Мы шли пока без дороги. Шли по таким местам, где ещё никогда не ходили люди. Цель нашего путешествия отстояла от посёлка Грибного на расстоянии 276 километров. На карте горного управления посреди зелёных пятен вековечной тайги алел маленький флажок. В действительности в этом месте стояли срубленные зимой таёжные избы: в одной из них был склад с продовольствием и снаряжением. Это было массивное, наполовину врытое в землю сооружение из брёвен; из брёвен же была прирублена кровля. Сколько же пришлось взорвать мёрзлой земли, чтобы углубить в землю три двадцатипятисантиметровых венца! Другая изба предназначалась под жильё для разведочной партии и отличалась от первой двумя маленькими подслеповатыми оконцами. Третью плотники срубили для лошадей…
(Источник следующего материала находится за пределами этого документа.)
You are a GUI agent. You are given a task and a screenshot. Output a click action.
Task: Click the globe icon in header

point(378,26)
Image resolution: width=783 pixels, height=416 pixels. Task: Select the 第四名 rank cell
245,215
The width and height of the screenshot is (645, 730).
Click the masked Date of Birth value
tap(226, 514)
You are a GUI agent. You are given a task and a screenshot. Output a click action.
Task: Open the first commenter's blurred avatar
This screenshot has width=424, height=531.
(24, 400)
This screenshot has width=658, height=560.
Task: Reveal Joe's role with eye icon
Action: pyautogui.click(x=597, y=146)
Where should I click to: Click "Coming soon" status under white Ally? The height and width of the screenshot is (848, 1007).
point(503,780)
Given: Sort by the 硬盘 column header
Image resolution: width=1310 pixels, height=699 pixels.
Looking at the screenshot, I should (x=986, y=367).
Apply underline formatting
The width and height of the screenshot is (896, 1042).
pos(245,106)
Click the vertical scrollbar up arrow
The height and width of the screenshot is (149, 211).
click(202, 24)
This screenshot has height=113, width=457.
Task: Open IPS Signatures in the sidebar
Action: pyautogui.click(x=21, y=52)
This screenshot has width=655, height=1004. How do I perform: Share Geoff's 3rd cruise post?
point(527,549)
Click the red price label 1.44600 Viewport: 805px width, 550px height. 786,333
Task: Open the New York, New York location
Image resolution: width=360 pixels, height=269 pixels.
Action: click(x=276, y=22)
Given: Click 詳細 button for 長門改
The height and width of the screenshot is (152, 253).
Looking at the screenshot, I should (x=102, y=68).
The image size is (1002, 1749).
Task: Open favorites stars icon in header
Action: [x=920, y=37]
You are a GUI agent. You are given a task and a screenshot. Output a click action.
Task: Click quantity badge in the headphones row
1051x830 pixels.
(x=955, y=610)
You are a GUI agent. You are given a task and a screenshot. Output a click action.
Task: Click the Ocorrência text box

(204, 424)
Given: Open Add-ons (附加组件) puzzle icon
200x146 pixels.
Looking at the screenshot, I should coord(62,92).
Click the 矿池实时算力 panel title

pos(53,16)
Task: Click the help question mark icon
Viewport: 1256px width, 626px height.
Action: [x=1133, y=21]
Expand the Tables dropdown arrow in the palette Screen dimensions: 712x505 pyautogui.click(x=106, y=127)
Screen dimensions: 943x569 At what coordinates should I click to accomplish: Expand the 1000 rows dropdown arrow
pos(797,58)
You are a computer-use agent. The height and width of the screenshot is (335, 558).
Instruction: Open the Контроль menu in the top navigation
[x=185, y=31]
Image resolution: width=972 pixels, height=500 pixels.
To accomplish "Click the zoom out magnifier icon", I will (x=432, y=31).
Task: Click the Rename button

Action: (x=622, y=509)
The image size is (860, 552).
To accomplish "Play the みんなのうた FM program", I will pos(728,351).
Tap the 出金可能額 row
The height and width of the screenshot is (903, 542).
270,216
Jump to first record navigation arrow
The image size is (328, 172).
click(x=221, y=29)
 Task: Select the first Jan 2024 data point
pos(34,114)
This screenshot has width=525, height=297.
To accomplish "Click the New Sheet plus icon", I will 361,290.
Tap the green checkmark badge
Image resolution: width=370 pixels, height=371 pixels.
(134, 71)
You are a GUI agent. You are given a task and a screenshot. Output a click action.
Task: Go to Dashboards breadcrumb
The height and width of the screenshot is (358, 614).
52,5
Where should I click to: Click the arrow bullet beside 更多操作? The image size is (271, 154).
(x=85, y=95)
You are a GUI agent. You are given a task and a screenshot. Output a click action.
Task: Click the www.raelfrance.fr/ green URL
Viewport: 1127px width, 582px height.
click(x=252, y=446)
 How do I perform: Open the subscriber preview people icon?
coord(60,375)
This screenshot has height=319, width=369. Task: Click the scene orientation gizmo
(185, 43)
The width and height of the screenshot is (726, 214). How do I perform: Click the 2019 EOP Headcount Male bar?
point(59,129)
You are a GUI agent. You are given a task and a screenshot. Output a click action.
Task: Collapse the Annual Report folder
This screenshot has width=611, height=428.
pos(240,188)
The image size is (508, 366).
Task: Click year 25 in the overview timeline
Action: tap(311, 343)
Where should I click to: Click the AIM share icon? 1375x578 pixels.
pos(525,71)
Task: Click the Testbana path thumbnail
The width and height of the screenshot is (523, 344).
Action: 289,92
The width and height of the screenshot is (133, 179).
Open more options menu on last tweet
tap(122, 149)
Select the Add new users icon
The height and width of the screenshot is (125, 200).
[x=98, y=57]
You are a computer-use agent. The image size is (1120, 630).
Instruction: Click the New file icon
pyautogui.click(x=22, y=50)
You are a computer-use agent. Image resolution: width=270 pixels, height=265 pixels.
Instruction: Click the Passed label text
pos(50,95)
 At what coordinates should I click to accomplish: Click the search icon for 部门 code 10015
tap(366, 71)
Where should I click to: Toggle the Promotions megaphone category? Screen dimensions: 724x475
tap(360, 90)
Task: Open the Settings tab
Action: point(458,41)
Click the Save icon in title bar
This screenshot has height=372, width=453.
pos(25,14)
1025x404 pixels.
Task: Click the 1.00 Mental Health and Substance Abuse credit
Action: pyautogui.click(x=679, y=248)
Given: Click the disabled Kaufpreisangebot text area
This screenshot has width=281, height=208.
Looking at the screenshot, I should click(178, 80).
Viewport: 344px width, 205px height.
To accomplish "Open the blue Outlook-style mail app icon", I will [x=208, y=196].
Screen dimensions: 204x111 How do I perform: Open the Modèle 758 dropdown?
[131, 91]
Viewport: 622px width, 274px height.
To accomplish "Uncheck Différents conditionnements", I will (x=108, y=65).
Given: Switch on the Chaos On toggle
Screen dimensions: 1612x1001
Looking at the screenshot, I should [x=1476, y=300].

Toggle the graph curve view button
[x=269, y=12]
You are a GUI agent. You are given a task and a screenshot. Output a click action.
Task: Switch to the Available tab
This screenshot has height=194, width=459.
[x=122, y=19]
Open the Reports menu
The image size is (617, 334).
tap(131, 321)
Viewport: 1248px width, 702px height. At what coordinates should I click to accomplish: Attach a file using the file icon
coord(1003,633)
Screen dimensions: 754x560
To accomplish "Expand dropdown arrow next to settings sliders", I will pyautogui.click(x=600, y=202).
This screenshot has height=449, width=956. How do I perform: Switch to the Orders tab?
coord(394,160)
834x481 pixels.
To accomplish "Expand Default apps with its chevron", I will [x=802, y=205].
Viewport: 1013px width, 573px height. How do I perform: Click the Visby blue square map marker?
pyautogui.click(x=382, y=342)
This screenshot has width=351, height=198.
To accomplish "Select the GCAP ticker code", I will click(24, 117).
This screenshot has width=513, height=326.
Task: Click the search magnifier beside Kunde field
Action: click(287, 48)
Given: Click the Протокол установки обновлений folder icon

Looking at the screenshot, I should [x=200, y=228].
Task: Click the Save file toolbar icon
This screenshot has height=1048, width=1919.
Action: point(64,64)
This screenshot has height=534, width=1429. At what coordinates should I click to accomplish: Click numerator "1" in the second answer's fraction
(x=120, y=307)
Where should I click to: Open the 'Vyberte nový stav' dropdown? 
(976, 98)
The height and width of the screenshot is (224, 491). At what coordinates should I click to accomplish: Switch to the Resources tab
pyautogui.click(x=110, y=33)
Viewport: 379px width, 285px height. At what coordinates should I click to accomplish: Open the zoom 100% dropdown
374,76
Попов уверенно шагал впереди. Он возил на базу все снаряжение, он наблюдал за её строительством, и он твёрдо знал путь. По установившейся традиции я замыкал шествие. Между мной и Поповым недлинной цепочкой тянулись рабочие разведочной партии — двенадцать человек. Все это были люди бывалые, крепкие, знавшие, куда и зачем они идут, и не строившие себе на этот счёт никаких романтических иллюзий.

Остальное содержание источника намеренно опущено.